**QUESTIONS:**
1. Answer these questions using the kdump article.
(a) What other name does the article give the capture kernel?
(b) Into what file does the capture kernel package the primary kernel's memory contents?
(c) Which stages of a normal reboot does the article say kexec skips?
2. Write the next part of the kdump article, picking up right after its last sentence.

**SELECTED EXCERPT:**
====================

This article is straight to the point — from how kdump works under the hood, through the complete production configuration process, to hands-on analysis with the crash tool. After reading this, you should be able to set up a reliable crash capture system on your own servers.
How kdump Works
The Dual-Kernel Mechanism
To understand kdump, you first need to grasp a key concept: the crashed kernel is no longer trustworthy. You can’t expect a kernel that’s already panicking to cleanly save its own memory — it can barely execute code at all.
kdump’s approach is clever: at system boot, it reserves a block of physical memory and loads a stripped-down “capture kernel” (also called the second kernel) into it. While the primary kernel runs normally, this reserved memory is isolated — nothing touches it. When the primary kernel crashes, the kexec mechanism directly transfers CPU control to the capture kernel — no BIOS, no hardware reboot, it just starts running in the reserved memory. Once the capture kernel takes over, the primary kernel’s memory contents are still intact, and the capture kernel packages them into a vmcore file on disk.
The whole process looks like this:
┌──────────────────────────────────────────────┐
│ Physical Memory Layout │
│ │
│ ┌────────────────┐ ┌───────────────────┐ │
│ │ Primary Kernel │ │ Reserved Memory │ │
│ │ (running) │ │ (crashkernel) │ │
│ │ │ │ │ │
│ │ User processes │ │ Capture kernel + │ │
│ │ Kernel modules │ │ initramfs │ │
│ │ Page cache... │ │ (standing by) │ │
│ └────────────────┘ └───────────────────┘ │
│ │
│ Primary crashes → kexec switch → capture │
│ kernel boots → reads /proc/vmcore → writes │
│ to /var/crash/ │
└──────────────────────────────────────────────┘
kexec: Hot-Switching Without Rebooting
kexec is the underlying technology that makes kdump possible. It allows loading a kernel image directly into memory and jumping to it — without going through the BIOS boot sequence. A normal reboot goes through BIOS POST, GRUB bootloader, kernel decompression — a long chain that can take minutes. kexec skips all of that and jumps directly from one kernel to another in milliseconds.

====================

**RECORDED INFORMATION:**
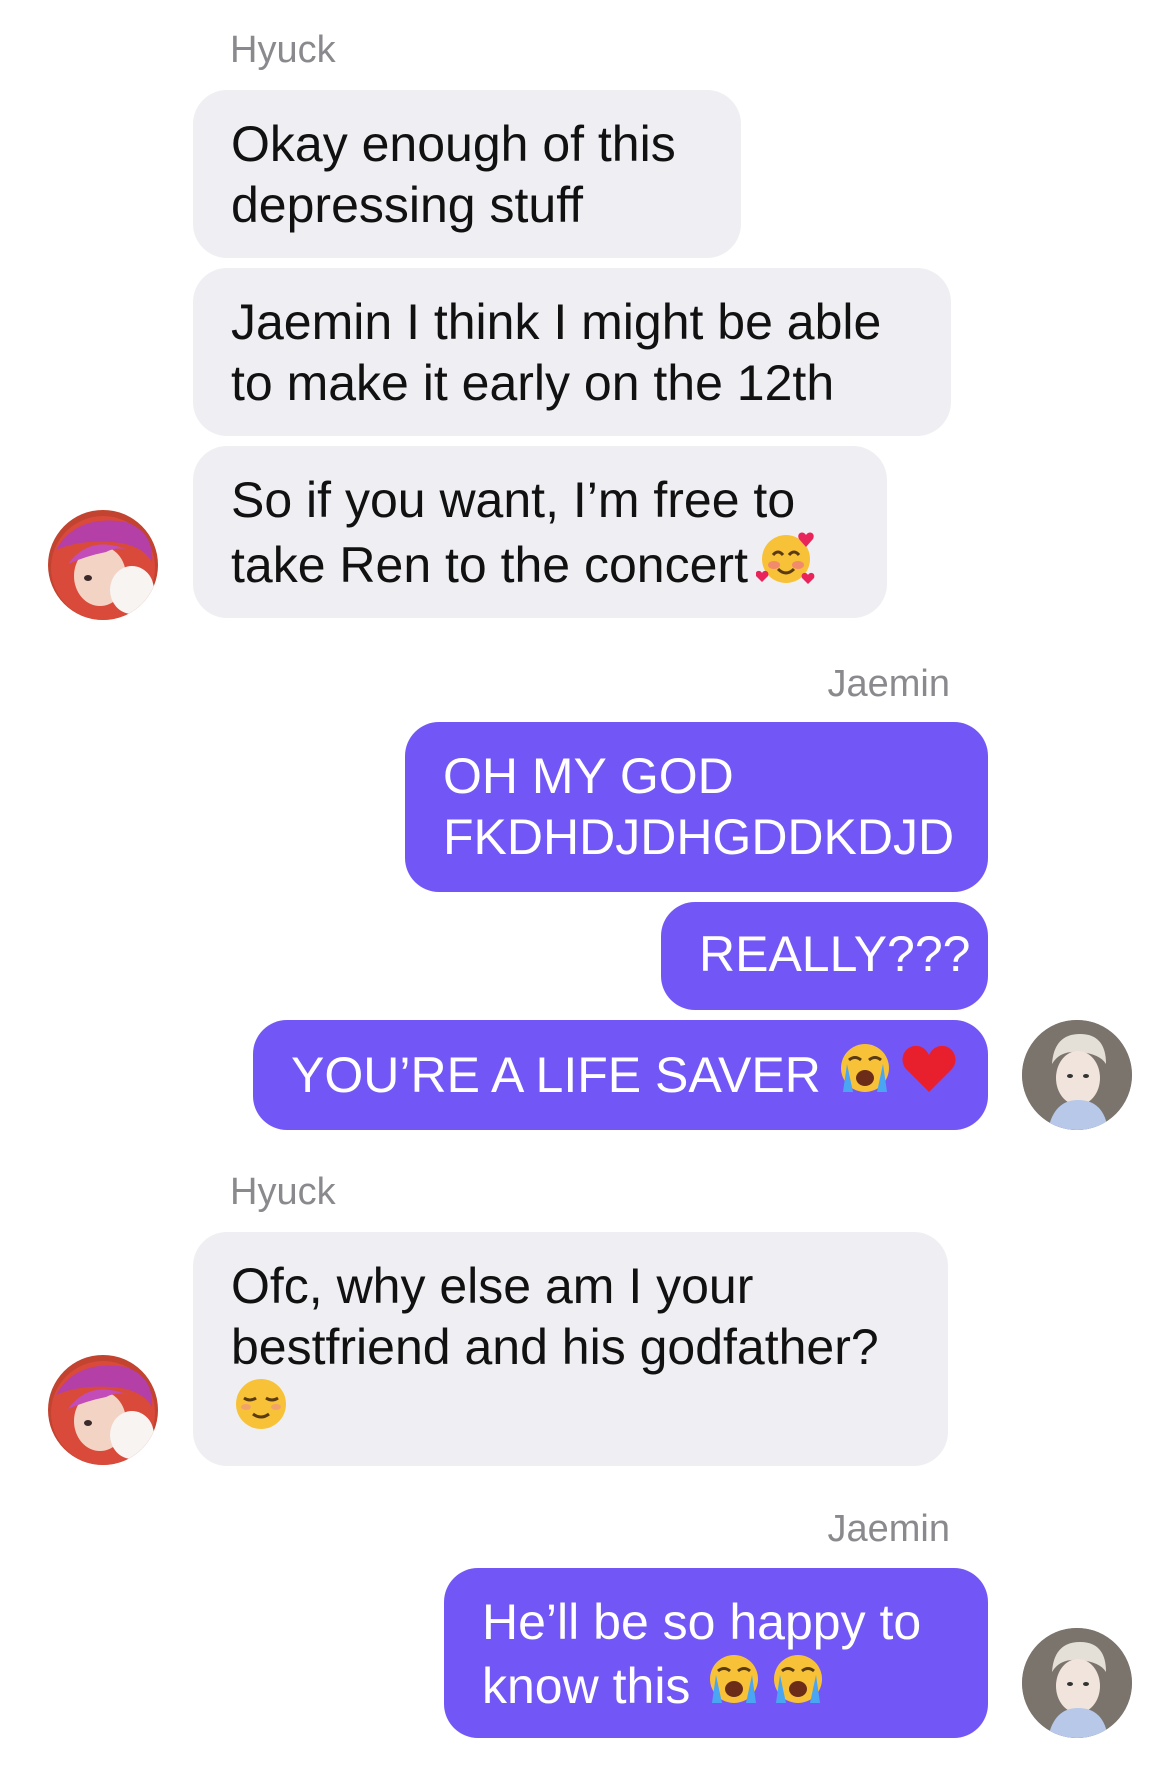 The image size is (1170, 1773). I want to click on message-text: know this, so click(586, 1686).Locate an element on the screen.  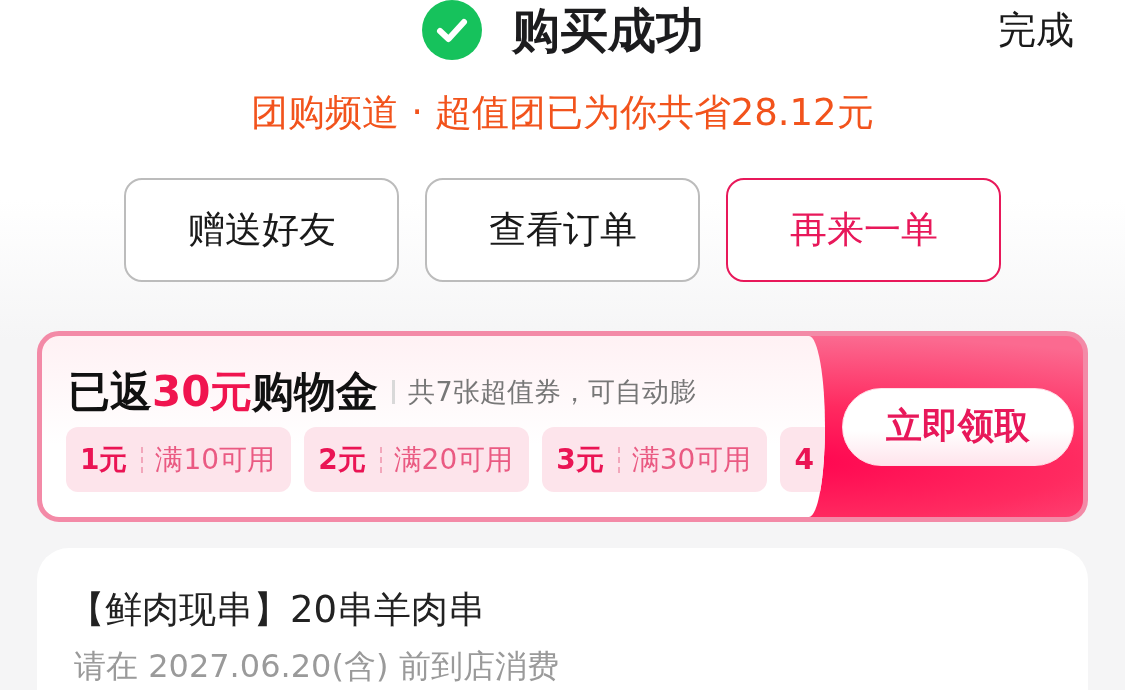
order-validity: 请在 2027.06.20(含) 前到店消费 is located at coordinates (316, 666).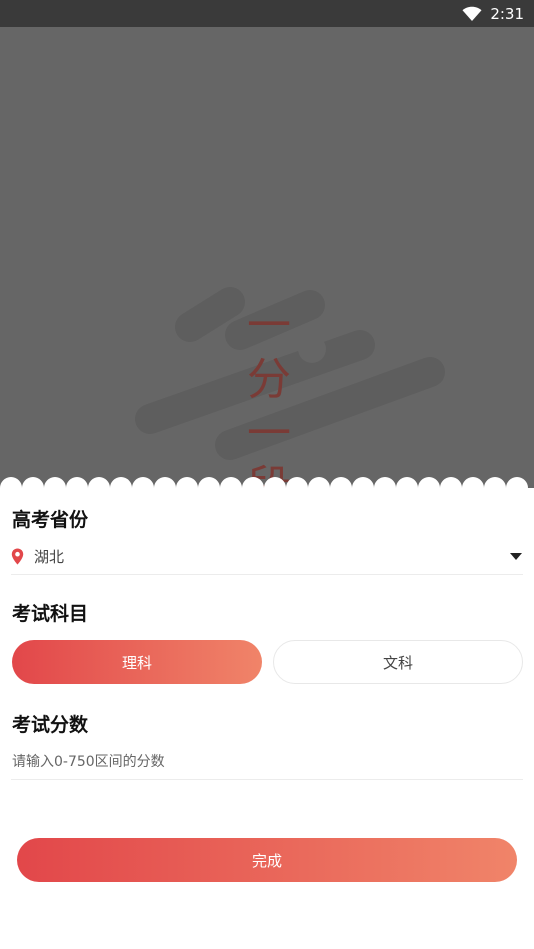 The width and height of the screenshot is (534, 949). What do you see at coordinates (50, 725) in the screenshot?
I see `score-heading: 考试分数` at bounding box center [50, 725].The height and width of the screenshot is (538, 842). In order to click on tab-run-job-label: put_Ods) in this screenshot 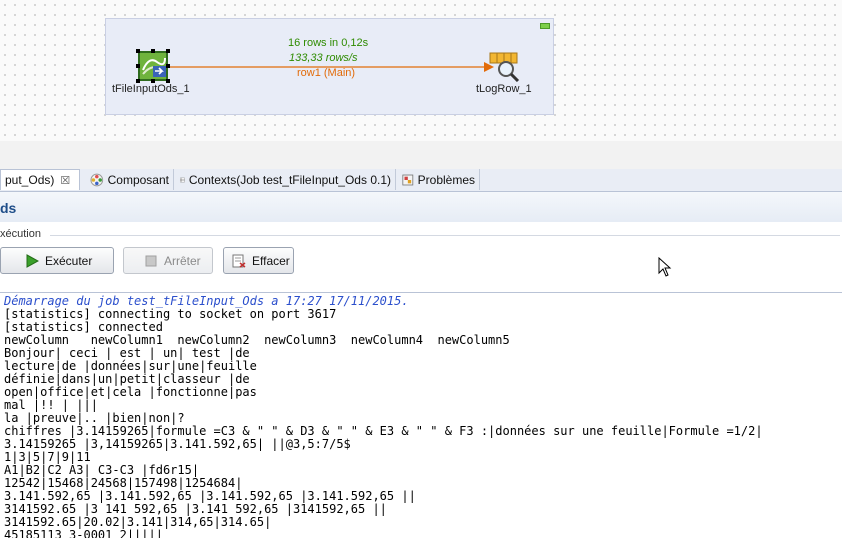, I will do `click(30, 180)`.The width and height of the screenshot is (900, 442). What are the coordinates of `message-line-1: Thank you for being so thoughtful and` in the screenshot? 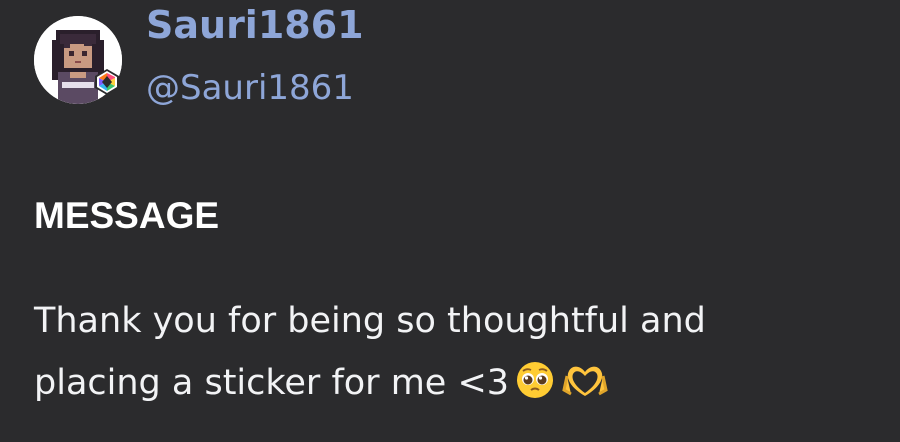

====================

**RESPONSES PER TASK:**
1.
(a) The second kernel.
(b) A vmcore file on disk.
(c) BIOS POST, the GRUB bootloader, and kernel decompression.

2.
This is critical for crash capture: after the primary kernel panics, the data in memory will be lost if not captured quickly. kexec’s fast switching lets the capture kernel freeze the crash scene before the memory data gets corrupted.
According to the Red Hat Kernel Crash Dump Guide, the kdump workflow breaks down into these steps:
- At boot, the
crashkernelkernel parameter reserves memory - After the primary kernel boots, the kdump service loads the capture kernel into the reserved memory
- The primary kernel runs normally; the capture kernel stands by
- The primary kernel crashes; kexec triggers the capture kernel to boot
- The capture kernel mounts the filesystem and dumps the primary kernel’s memory as vmcore
- After the dump completes, the capture kernel reboots the system
Production Configuration Guide
Installing Required Components
CentOS / RHEL:
# Install kexec-tools (includes kdump service and kexec tool)
sudo dnf install kexec-tools
# Install crash tool (for post-mortem vmcore analysis)
sudo dnf install crash
# Install kernel debuginfo package (required by crash, package name matches kernel version)
sudo dnf install kernel-debuginfo-$(uname -r)
Ubuntu / Debian:
sudo apt install kexec-tools makedumpfile crash
sudo apt install linux-image-$(uname -r)-dbg
On Ubuntu, the kexec-tools installer will prompt you whether to enable kdump on crashes — choose Yes.
Reserving Memory: the crashkernel Parameter
This is the most critical step in configuring kdump, and also the most error-prone.
crashkernel is a kernel boot parameter that tells the kernel “reserve this much memory for the capture kernel.” It’s set in the GRUB configuration.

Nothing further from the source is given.